第29章 希望在你們身上(2)(3 / 3)

我活過的八十七年是短是長呢?從人的壽命來說,是夠長的了。俗話說:“人生七十古來稀”,我已經過了古稀之年十七歲,難道還能不算長嗎?從另一個觀點上來看,它也夠長的。這個想法我從來沒有過,我也從來沒有見任何中外文人學士有過。是我“天才的火花”一閃,閃出來這一個“平凡的真理”。現在,世界文明古國的中國的曆史充其量不過說到了五千年,而我活的時間竟達到了五千年的五十分之一,你能說還不夠長嗎?遙想五千年前,人類可能從樹上下來已經有些時候了,早就發明了火,能夠使用工具,玩出了許多花樣,自稱為“萬物之靈”。可是,從今天看來,花樣畢竟有限,當時所謂“天上宮闕”,可能就是指的月亮,原是可望而不可即的。可是今天人類已經登上了月球。原來籠罩在月宮上的一團神秘的迷霧,今天已經大白於天下了。人世滄桑,不可謂不大,而在這漫長的五千年中,我竟占了將近一百年,難道還能說不夠長嗎?

人類的兩隻眼睛長在臉上,不長在後腦勺上,隻能向前看,想要向後看,必須回頭轉身。但是,在我回憶時,我是能向後看的。我看到的是一條極其漫長的隱在雲霧中的道路,起點是山東的一個僻遠的小村莊。從那裏出發,我走到了濟南,走到了北京,又走到迢迢萬裏的德國和瑞士。這一條路始終跟在我的身後,或者毋寧說被我拖在身後。在國外待了十年多以後,我又拖著這一條路,或者說這一條路拖著我重又回到了我親愛的祖國。然後,在幾十年之內,我的雙足又踏遍了亞洲的、非洲的以及歐洲的許多國家,我行動的軌跡當然又變成了路。這一條路一寸也沒有斷過,它有時曲曲折折、坎坎坷坷,有時又順順利利、痛痛快快,在現在的一瞬間,它就終止在我的腳下。但是,我知道,隻要我一抬腿,這一條路立即就會開始延伸,一直延伸到那一個長滿了野百合花的地方。什麼時候延伸到那裏,我不知道,但是看來還不會就到的。

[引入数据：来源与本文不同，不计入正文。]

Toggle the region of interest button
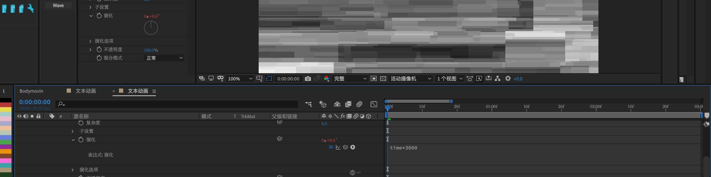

近幾年來,我讀中外學術史和文學史,有一個還沒有聽說別人有過的習慣:我先不管這些燦如流星的學者和詩人們的學術造詣,什麼人民性、什麼藝術性、這性、那性,我都置之不理,我先看他們的生卒年月。結果我有了一個令人吃驚的發現:他們絕大多數活的年齡都不大,一般都是四十、五十、六十歲。那少數著名的夭折的詩人,比如中國的李長吉,英國的雪萊和濟慈等暫且不談。活過古稀之年的真的不多。我年輕時知道德國偉大詩人歌德活了八十三歲,印度偉大的詩人泰戈爾活了八十歲,英國的蕭伯納、俄羅斯的托爾斯泰都活到超過了八十歲,當時大為讚歎和羨慕。我連追趕他們、步他們後塵的念頭一點也沒有,幾乎認為那無疑是“天方夜譚”。然而,正如我在上麵說過的那樣,曾幾何時,驀然回頭,那一條極長極長的用我的雙腳踩成的路,竟把我拖到了眼前。我大吃一驚:我今天的年齡早已超過了他們。我從靈魂深處感到一陣震顫。

我現在的心情是一方麵覺得自己還年輕,在北大教授的年齡排名榜上,我離開狀元、榜眼還有一大截,我至多排在十五名以後。而且,我還說過到八寶山去的路上,我絕不“加塞”。然而,在另一方麵,我真覺得自己活得太久了,太累了。幾十年的老友不時有人會突然離開了人間,這種“後死者”的滋味是極難忍受的。而且意內和意外的工作以及不虞的榮譽紛至遝來。有時候一天接待六七起來訪者和采訪者。我好像成了醫院裏的主治大夫,吃飯的那一間大房子成了候診室,來訪的求診者呼名魚貫入診。我還成了照相的道具、“審問”采訪的對象,排班輪流同我照相。我最怕攝影者那一聲棒喝:“笑一笑!”同老友照相,我由衷地含笑。但對某一些素昧平生的人,我笑得起來嗎?這讓我想到電視劇《瞧這一家子》中那個假笑或苦笑的鏡頭,心中觳觫不安。